I wait for a third sortie and, at one point in the road taken by the
Ants, rub the ground with some handfuls of freshly gathered mint. I
cover the track, a little farther on, with the leaves of the same
plant. The Ants, on their return, cross the section over which the
mint was rubbed without apparently giving it a thought; they hesitate
in front of the section heaped up with leaves and then go straight on.

After these two experiments, first with the torrent of water which
washes away all traces of smell from the ground and then with the mint
which changes the smell, I think that we are no longer at liberty to
quote scent as the guide of the Ants that return to the nest by the
road which they took at starting.

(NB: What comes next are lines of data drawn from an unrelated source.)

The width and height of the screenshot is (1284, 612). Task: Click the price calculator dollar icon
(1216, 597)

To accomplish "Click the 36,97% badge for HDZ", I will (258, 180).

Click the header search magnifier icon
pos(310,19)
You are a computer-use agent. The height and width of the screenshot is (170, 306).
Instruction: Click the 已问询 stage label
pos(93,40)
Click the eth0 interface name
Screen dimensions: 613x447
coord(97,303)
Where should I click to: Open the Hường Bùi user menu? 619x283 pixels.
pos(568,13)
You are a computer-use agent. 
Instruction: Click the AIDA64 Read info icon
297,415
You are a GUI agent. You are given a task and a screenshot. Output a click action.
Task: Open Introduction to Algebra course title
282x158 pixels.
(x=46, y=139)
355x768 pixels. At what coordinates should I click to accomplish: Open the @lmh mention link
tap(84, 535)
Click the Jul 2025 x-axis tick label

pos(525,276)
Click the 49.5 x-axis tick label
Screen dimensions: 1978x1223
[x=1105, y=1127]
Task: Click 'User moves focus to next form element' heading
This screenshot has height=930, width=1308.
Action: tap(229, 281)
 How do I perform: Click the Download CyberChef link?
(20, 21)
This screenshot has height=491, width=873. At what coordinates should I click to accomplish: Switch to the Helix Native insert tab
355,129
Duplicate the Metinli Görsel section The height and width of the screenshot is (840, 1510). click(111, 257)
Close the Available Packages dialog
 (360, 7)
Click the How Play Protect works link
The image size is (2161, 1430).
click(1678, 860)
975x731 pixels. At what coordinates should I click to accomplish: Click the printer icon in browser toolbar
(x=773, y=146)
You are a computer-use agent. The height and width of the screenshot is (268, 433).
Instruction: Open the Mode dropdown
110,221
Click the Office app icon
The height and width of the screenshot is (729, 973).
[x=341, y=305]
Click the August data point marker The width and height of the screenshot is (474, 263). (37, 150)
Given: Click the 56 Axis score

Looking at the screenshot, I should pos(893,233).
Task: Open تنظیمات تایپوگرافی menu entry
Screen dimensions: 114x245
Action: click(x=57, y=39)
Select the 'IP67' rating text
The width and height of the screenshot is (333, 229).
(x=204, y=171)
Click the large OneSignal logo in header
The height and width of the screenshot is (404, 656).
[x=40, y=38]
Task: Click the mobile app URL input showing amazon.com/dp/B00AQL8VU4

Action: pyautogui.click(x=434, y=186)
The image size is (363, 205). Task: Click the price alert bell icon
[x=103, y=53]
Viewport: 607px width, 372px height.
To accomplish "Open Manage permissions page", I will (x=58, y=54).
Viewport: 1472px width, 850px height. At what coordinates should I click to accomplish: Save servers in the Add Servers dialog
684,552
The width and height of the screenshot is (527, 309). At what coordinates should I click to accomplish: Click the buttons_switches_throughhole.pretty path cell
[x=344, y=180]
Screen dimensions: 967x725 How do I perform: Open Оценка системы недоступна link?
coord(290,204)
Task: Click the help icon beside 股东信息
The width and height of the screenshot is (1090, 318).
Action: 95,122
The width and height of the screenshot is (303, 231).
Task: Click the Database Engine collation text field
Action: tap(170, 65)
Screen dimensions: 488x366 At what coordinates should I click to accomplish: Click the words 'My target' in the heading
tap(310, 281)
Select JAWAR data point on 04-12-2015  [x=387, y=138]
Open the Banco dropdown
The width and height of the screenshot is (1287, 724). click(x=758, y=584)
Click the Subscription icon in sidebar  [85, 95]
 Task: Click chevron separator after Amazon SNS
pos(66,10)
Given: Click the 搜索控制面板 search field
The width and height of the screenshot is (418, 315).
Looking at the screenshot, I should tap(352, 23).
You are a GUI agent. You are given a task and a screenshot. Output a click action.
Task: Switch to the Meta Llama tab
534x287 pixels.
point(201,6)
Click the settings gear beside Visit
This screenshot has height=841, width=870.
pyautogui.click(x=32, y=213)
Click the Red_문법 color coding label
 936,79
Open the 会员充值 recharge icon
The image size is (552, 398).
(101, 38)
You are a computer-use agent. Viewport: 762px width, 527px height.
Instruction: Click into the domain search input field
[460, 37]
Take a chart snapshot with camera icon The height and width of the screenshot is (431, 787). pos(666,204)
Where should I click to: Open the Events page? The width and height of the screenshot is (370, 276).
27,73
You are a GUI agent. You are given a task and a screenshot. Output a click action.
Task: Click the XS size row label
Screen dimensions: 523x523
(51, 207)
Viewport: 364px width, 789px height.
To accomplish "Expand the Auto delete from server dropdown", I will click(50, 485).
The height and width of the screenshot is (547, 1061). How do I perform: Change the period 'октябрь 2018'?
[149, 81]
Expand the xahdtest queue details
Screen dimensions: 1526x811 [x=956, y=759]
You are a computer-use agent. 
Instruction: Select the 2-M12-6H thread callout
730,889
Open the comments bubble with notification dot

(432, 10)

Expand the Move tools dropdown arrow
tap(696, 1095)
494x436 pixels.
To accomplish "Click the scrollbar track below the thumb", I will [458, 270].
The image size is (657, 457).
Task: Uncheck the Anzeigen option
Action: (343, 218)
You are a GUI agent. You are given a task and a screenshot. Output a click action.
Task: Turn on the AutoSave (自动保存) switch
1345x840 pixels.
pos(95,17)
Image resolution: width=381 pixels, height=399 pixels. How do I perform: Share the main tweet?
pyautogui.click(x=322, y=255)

Further tests will tell us more
about it.

Without interfering with the soil, I now lay across the track some
large sheets of paper, newspapers, keeping them in position with a few
small stones. In front of this carpet, which completely alters the
appearance of the road, without removing any sort of scent that it may
possess, the Ants hesitate even longer than before any of my other
snares, including the torrent. They are compelled to make manifold
attempts, reconnaissances to right and left, forward movements and
repeated retreats, before venturing altogether into the unknown zone.
The paper straits are crossed at last and the march resumed as usual.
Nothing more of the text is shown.